▶ **Work item**: In the records below, work out how many lines hold the word "pancake". Report the number alone.

Records supplied Block Start

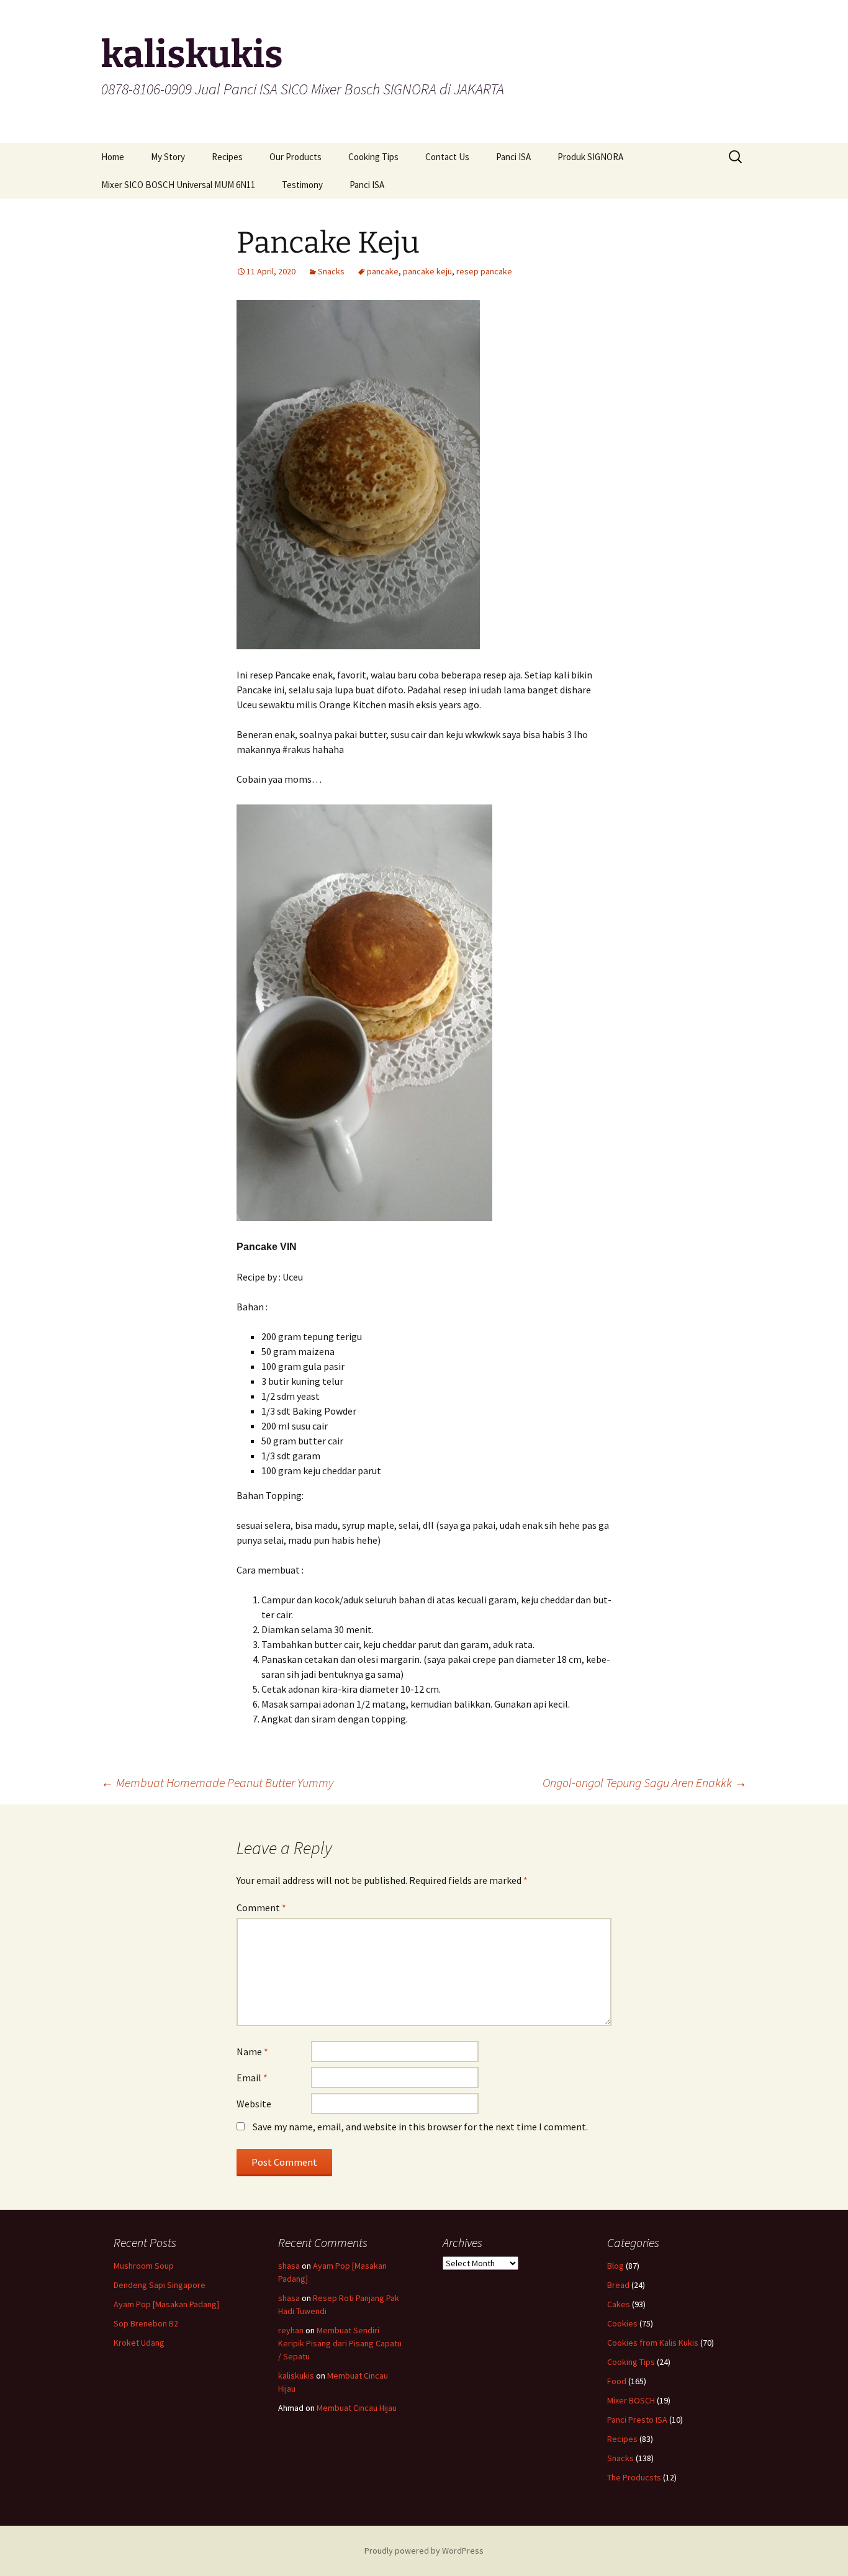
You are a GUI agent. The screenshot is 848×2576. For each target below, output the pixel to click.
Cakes (618, 2304)
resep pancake (484, 271)
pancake (383, 271)
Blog (615, 2265)
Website (254, 2103)
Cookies (622, 2323)
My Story (168, 157)
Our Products (295, 157)
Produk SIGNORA (590, 157)
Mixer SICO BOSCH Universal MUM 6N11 (178, 185)
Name (252, 2051)
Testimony (302, 185)
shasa (289, 2265)
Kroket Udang (139, 2342)
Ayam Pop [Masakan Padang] (166, 2304)
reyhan (291, 2330)
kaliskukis (296, 2375)
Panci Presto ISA (637, 2419)
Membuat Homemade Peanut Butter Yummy (217, 1782)
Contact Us (447, 157)
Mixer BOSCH (631, 2400)
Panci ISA (513, 157)
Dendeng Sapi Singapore (159, 2284)
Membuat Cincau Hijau (357, 2407)
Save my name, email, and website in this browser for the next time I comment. (420, 2126)
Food (616, 2381)
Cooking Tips (373, 157)
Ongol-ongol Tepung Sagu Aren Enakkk (645, 1782)
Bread (618, 2284)
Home (112, 157)
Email (252, 2077)
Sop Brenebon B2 (146, 2323)
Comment (261, 1907)
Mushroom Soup (144, 2265)
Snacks (331, 271)
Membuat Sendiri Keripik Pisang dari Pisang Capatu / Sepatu (340, 2343)
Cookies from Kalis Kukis (652, 2342)
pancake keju (427, 271)
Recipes (227, 157)
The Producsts (634, 2477)
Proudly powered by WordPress (424, 2550)
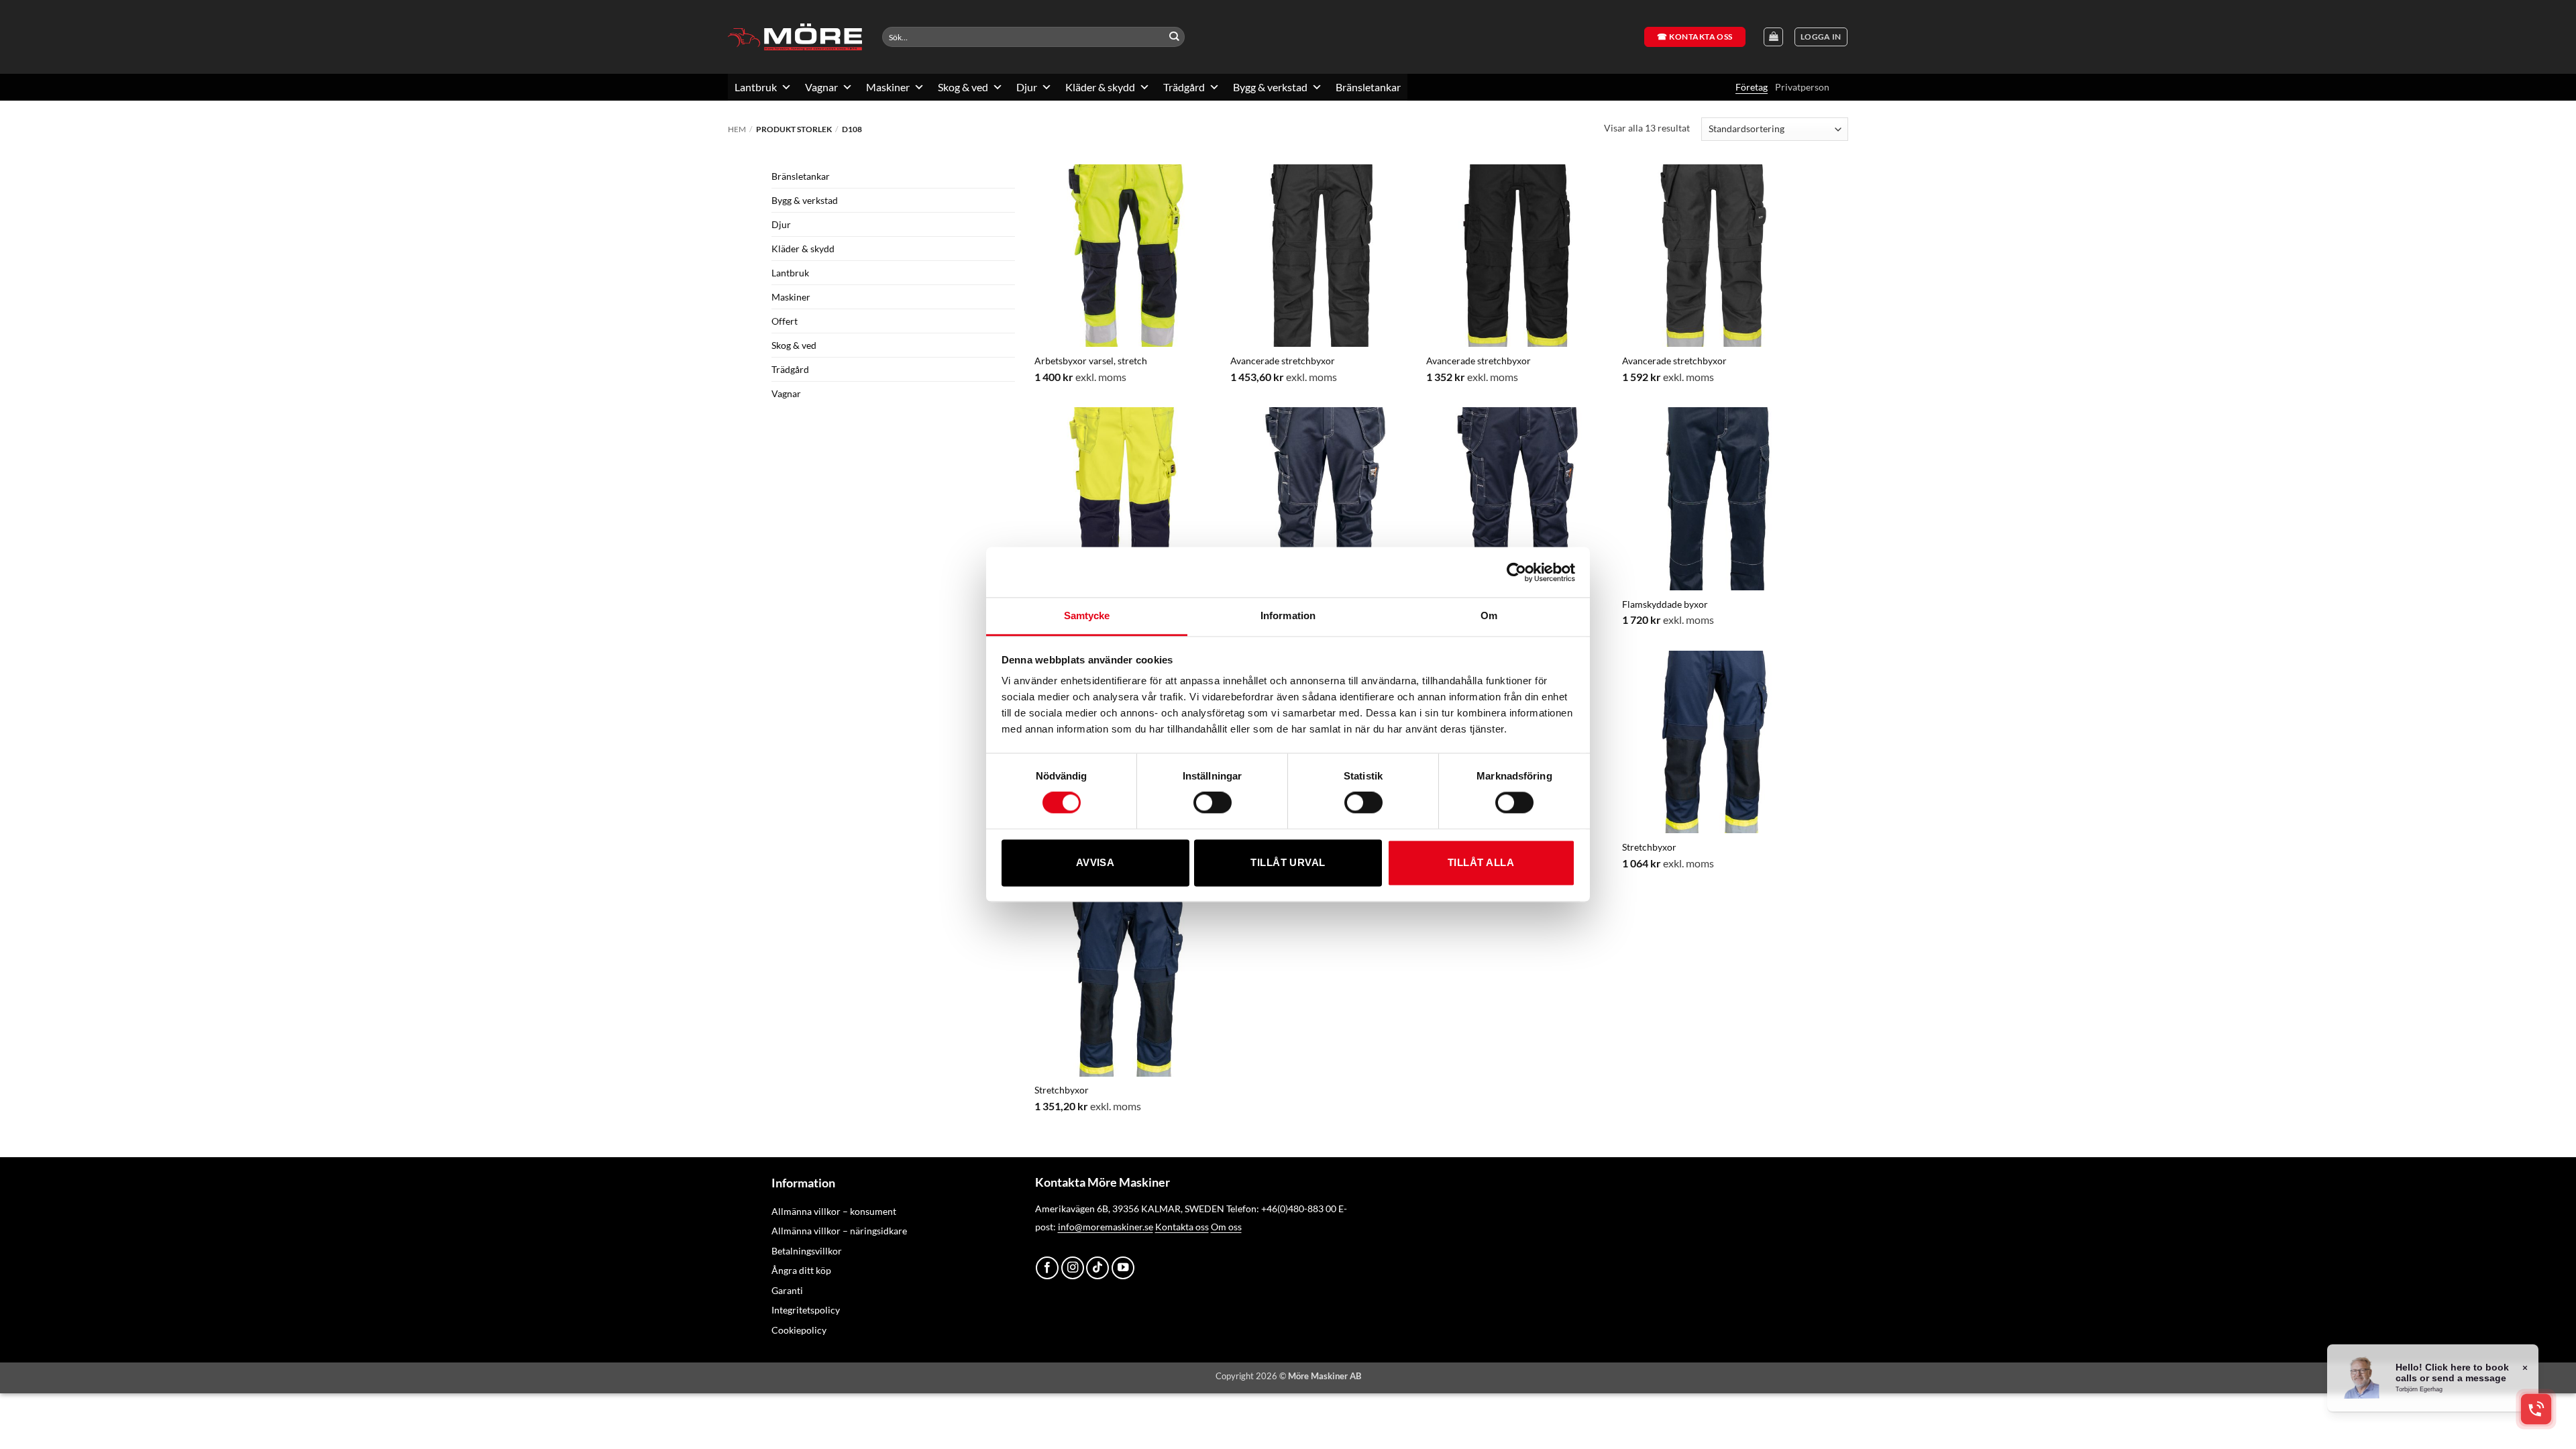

Records supplied Block End

▶ **Result of this exercise**: 3